### DIRECTION
Please edit the entries below, replacing "How do I perform" with "How can I perform" wherever it occurs and leaving everything else unchanged.

** Start RECORDED INFORMATION **

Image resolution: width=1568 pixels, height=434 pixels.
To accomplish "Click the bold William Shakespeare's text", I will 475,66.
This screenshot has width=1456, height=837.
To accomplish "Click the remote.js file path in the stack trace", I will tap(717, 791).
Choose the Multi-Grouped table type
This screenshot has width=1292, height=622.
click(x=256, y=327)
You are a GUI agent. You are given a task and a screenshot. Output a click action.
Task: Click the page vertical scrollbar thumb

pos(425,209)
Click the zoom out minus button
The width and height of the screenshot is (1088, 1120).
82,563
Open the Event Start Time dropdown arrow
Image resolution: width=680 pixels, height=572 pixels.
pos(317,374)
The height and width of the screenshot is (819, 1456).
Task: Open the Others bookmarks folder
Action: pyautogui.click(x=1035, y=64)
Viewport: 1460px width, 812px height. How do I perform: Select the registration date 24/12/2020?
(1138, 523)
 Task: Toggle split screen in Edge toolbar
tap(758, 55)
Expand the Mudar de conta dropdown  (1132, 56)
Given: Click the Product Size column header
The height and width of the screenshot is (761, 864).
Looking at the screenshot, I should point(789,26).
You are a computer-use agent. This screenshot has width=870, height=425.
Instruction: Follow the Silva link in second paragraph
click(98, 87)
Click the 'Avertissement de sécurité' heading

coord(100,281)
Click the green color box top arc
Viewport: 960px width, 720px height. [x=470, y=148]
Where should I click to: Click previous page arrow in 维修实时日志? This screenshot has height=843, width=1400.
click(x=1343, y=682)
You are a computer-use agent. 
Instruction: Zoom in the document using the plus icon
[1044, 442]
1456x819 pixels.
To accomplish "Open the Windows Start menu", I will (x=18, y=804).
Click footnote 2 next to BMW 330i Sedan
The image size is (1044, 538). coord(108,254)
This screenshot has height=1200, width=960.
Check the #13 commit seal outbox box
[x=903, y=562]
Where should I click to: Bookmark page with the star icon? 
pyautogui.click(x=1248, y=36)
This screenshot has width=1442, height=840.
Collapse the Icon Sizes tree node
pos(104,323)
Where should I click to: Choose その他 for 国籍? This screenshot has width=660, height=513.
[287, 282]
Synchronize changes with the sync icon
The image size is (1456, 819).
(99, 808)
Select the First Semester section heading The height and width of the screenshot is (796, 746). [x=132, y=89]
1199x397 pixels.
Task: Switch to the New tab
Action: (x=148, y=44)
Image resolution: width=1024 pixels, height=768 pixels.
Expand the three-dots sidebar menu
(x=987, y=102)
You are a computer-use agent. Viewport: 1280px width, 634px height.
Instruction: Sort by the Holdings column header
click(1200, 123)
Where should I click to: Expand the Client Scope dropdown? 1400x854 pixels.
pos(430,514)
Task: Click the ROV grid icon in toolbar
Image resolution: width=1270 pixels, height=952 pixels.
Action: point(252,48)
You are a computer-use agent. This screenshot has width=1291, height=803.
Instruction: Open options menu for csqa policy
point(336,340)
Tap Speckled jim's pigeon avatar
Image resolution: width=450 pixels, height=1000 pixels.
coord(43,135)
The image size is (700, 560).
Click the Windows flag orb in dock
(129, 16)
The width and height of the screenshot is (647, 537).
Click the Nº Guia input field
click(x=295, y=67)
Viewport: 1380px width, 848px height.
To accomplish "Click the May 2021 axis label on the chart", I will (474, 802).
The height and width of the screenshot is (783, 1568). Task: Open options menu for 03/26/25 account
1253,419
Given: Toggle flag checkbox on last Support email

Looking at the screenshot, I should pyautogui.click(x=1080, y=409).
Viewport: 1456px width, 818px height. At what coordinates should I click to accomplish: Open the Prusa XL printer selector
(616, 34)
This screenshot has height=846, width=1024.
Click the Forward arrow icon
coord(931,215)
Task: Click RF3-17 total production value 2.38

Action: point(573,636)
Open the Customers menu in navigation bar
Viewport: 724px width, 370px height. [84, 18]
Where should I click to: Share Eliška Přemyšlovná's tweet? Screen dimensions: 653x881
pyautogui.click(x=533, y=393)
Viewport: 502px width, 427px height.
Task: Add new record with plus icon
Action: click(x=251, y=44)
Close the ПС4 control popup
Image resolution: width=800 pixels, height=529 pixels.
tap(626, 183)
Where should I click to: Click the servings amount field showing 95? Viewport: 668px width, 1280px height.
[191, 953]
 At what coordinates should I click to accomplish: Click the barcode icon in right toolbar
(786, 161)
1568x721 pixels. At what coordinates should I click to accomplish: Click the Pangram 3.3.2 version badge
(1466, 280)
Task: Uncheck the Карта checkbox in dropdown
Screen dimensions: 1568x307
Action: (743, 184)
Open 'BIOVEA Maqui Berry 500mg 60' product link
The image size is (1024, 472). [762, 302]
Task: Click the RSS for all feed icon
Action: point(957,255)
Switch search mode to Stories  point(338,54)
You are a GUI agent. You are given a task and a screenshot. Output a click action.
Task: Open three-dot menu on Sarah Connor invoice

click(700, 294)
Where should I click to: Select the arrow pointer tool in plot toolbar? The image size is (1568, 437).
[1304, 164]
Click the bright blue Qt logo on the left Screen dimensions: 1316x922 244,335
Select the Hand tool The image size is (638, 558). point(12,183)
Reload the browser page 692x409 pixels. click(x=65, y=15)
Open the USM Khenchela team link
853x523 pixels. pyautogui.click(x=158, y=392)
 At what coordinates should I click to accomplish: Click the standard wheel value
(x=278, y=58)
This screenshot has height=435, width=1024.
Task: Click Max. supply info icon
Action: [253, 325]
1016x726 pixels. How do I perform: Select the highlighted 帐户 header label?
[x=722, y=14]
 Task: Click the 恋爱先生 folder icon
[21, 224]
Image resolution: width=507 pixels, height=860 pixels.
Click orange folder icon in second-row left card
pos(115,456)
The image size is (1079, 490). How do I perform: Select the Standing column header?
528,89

** End RECORDED INFORMATION **

### TASK RESULT
Image resolution: width=1568 pixels, height=434 pixels.
To accomplish "Click the bold William Shakespeare's text", I will 475,66.
This screenshot has width=1456, height=837.
To accomplish "Click the remote.js file path in the stack trace", I will tap(717, 791).
Choose the Multi-Grouped table type
This screenshot has width=1292, height=622.
click(x=256, y=327)
You are a GUI agent. You are given a task and a screenshot. Output a click action.
Task: Click the page vertical scrollbar thumb

pos(425,209)
Click the zoom out minus button
The width and height of the screenshot is (1088, 1120).
82,563
Open the Event Start Time dropdown arrow
Image resolution: width=680 pixels, height=572 pixels.
pos(317,374)
The height and width of the screenshot is (819, 1456).
Task: Open the Others bookmarks folder
Action: pyautogui.click(x=1035, y=64)
Viewport: 1460px width, 812px height. How can I perform: Select the registration date 24/12/2020?
(1138, 523)
 Task: Toggle split screen in Edge toolbar
tap(758, 55)
Expand the Mudar de conta dropdown  (1132, 56)
Given: Click the Product Size column header
The height and width of the screenshot is (761, 864).
Looking at the screenshot, I should point(789,26).
You are a computer-use agent. This screenshot has width=870, height=425.
Instruction: Follow the Silva link in second paragraph
click(98, 87)
Click the 'Avertissement de sécurité' heading

coord(100,281)
Click the green color box top arc
Viewport: 960px width, 720px height. [x=470, y=148]
Where should I click to: Click previous page arrow in 维修实时日志? This screenshot has height=843, width=1400.
click(x=1343, y=682)
You are a computer-use agent. 
Instruction: Zoom in the document using the plus icon
[1044, 442]
1456x819 pixels.
To accomplish "Open the Windows Start menu", I will (x=18, y=804).
Click footnote 2 next to BMW 330i Sedan
The image size is (1044, 538). coord(108,254)
This screenshot has height=1200, width=960.
Check the #13 commit seal outbox box
[x=903, y=562]
Where should I click to: Bookmark page with the star icon? 
pyautogui.click(x=1248, y=36)
This screenshot has width=1442, height=840.
Collapse the Icon Sizes tree node
pos(104,323)
Where should I click to: Choose その他 for 国籍? This screenshot has width=660, height=513.
[287, 282]
Synchronize changes with the sync icon
The image size is (1456, 819).
(99, 808)
Select the First Semester section heading The height and width of the screenshot is (796, 746). [x=132, y=89]
1199x397 pixels.
Task: Switch to the New tab
Action: (x=148, y=44)
Image resolution: width=1024 pixels, height=768 pixels.
Expand the three-dots sidebar menu
(x=987, y=102)
You are a computer-use agent. Viewport: 1280px width, 634px height.
Instruction: Sort by the Holdings column header
click(1200, 123)
Where should I click to: Expand the Client Scope dropdown? 1400x854 pixels.
pos(430,514)
Task: Click the ROV grid icon in toolbar
Image resolution: width=1270 pixels, height=952 pixels.
Action: point(252,48)
You are a computer-use agent. This screenshot has width=1291, height=803.
Instruction: Open options menu for csqa policy
point(336,340)
Tap Speckled jim's pigeon avatar
Image resolution: width=450 pixels, height=1000 pixels.
coord(43,135)
The image size is (700, 560).
Click the Windows flag orb in dock
(129, 16)
The width and height of the screenshot is (647, 537).
Click the Nº Guia input field
click(x=295, y=67)
Viewport: 1380px width, 848px height.
To accomplish "Click the May 2021 axis label on the chart", I will (474, 802).
The height and width of the screenshot is (783, 1568). Task: Open options menu for 03/26/25 account
1253,419
Given: Toggle flag checkbox on last Support email

Looking at the screenshot, I should pyautogui.click(x=1080, y=409).
Viewport: 1456px width, 818px height. At what coordinates should I click to accomplish: Open the Prusa XL printer selector
(616, 34)
This screenshot has height=846, width=1024.
Click the Forward arrow icon
coord(931,215)
Task: Click RF3-17 total production value 2.38

Action: point(573,636)
Open the Customers menu in navigation bar
Viewport: 724px width, 370px height. [84, 18]
Where should I click to: Share Eliška Přemyšlovná's tweet? Screen dimensions: 653x881
pyautogui.click(x=533, y=393)
Viewport: 502px width, 427px height.
Task: Add new record with plus icon
Action: click(x=251, y=44)
Close the ПС4 control popup
Image resolution: width=800 pixels, height=529 pixels.
tap(626, 183)
Where should I click to: Click the servings amount field showing 95? Viewport: 668px width, 1280px height.
[191, 953]
 At what coordinates should I click to accomplish: Click the barcode icon in right toolbar
(786, 161)
1568x721 pixels. At what coordinates should I click to accomplish: Click the Pangram 3.3.2 version badge
(1466, 280)
Task: Uncheck the Карта checkbox in dropdown
Screen dimensions: 1568x307
Action: (743, 184)
Open 'BIOVEA Maqui Berry 500mg 60' product link
The image size is (1024, 472). [762, 302]
Task: Click the RSS for all feed icon
Action: point(957,255)
Switch search mode to Stories  point(338,54)
You are a GUI agent. You are given a task and a screenshot. Output a click action.
Task: Open three-dot menu on Sarah Connor invoice

click(700, 294)
Where should I click to: Select the arrow pointer tool in plot toolbar? The image size is (1568, 437).
[1304, 164]
Click the bright blue Qt logo on the left Screen dimensions: 1316x922 244,335
Select the Hand tool The image size is (638, 558). point(12,183)
Reload the browser page 692x409 pixels. click(x=65, y=15)
Open the USM Khenchela team link
853x523 pixels. pyautogui.click(x=158, y=392)
 At what coordinates should I click to accomplish: Click the standard wheel value
(x=278, y=58)
This screenshot has height=435, width=1024.
Task: Click Max. supply info icon
Action: [253, 325]
1016x726 pixels. How can I perform: Select the highlighted 帐户 header label?
[x=722, y=14]
 Task: Click the 恋爱先生 folder icon
[21, 224]
Image resolution: width=507 pixels, height=860 pixels.
Click orange folder icon in second-row left card
pos(115,456)
The image size is (1079, 490). How can I perform: Select the Standing column header?
528,89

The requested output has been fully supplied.